Fusão Banco Real e Santander

Fusão Banco Real e Santander

Fusão Banco Real e Santander

A junção de duas grandes empresas inevitavelmente irá afetar a economia do país e, consequentemente, a vida do cidadão comum. Em se tratando de bancos, que estão muito inseridos na nossa rotina, a influência é ainda mais perceptível. Em 2007, o grupo Santander anunciou a compra do Banco Real, em uma negociação que foi fechada pelo valor de 71 bilhões de euros.

Operação de peso

O presidente do Banco Real na época, Fábio Barbosa, foi também escolhido para ser o responsável da operação de fusão. Segundo ele, a expectativa era de transformar o conglomerado em uma das três maiores empresas financeiras do Brasil. Entretanto, o período de ajustes nos anos seguintes se tornou mais problemático, resultando em pelo menos quinhentos funcionários demitidos. Na prática, saíram prejudicados os trabalhadores, enquanto os grandes empresários faturaram.

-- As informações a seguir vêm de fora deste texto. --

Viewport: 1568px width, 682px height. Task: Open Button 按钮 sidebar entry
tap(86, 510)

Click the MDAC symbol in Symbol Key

Ações no mercado financeiro

Pouco tempo depois, outras empresas bancárias começaram a reagir. Em novembro de 2008, os bancos Itaú e Unibanco também anunciaram fusão. O negócio foi influenciado pela junção anterior, tentando evitar erros ocorridos anteriormente. No caso da união Santander com o Banco Real, os clientes reclamaram de um sistema de internet lento, bem como sustos de ter sua conta zerada por alguns dias. Fernando Martins, que é vice-presidente executivo de Comunicação e Interatividade do Santander, na época admitiu os problemas no início da adaptação, mas afirmou que eles estavam mais ligados aos problemas técnicos. “Tentamos resolver tudo com o máximo de rapidez, priorizando as necessidades dos clientes”, finalizou. Em 2010, as agências físicas do Banco Real começaram a ser oficialmente substituídas pelas do Santander.

Situação atual

A compra resultou num impulso do Santander, que ficou com mais de vinte e um milhões de clientes e mais de cinqüenta mil funcionários. A participação no mercado financeiro brasileiro chegou a quinze por cento. E apesar das crises financeiras mundiais, os bancos estão de olho no Brasil. “No caso do Santander, vinte e cinco por cento dos nossos lucros estão ligados ao país”, afirma Marcial Portela, presidente do Santander desde março de 2011.

Desde o começo do ano, entretanto, o banco vem passando por uma série de mudanças. Começando pela presidência, que desde 2007 era de Fábio Barbosa e agora é de Portela, espanhol de confiança do presidente mundial da marca, Emilio Botín. Além disso, cargos executivos passaram por trocas. Esse tipo de inconstância vem preocupando o mercado financeiro como um todo. Já no início da fusão, o objetivo era se tornar o maior banco do Brasil, mas o Santander continua imóvel na terceira posição desse ranking.

Com essa estagnada, o valor das ações mundiais da empresa caíram. E para os clientes, ainda há vestígios de insatisfação. Com a finalização da fusão, dados importantes e sigilosos estão sendo transferidos, mas não sem resultar em dores de cabeça. Segundo o Instituto de Defesa do Consumidor (Idec), as reclamações aumentaram muito em relação aos anos anteriores, principalmente na área tecnológica do internet banking e na parte de atendimento ao cliente. O vice-presidente executivo de meios do Santander, Angel Agallano, respondeu às críticas afirmando que todos os problemas são resolvidos em um prazo de até 48 horas.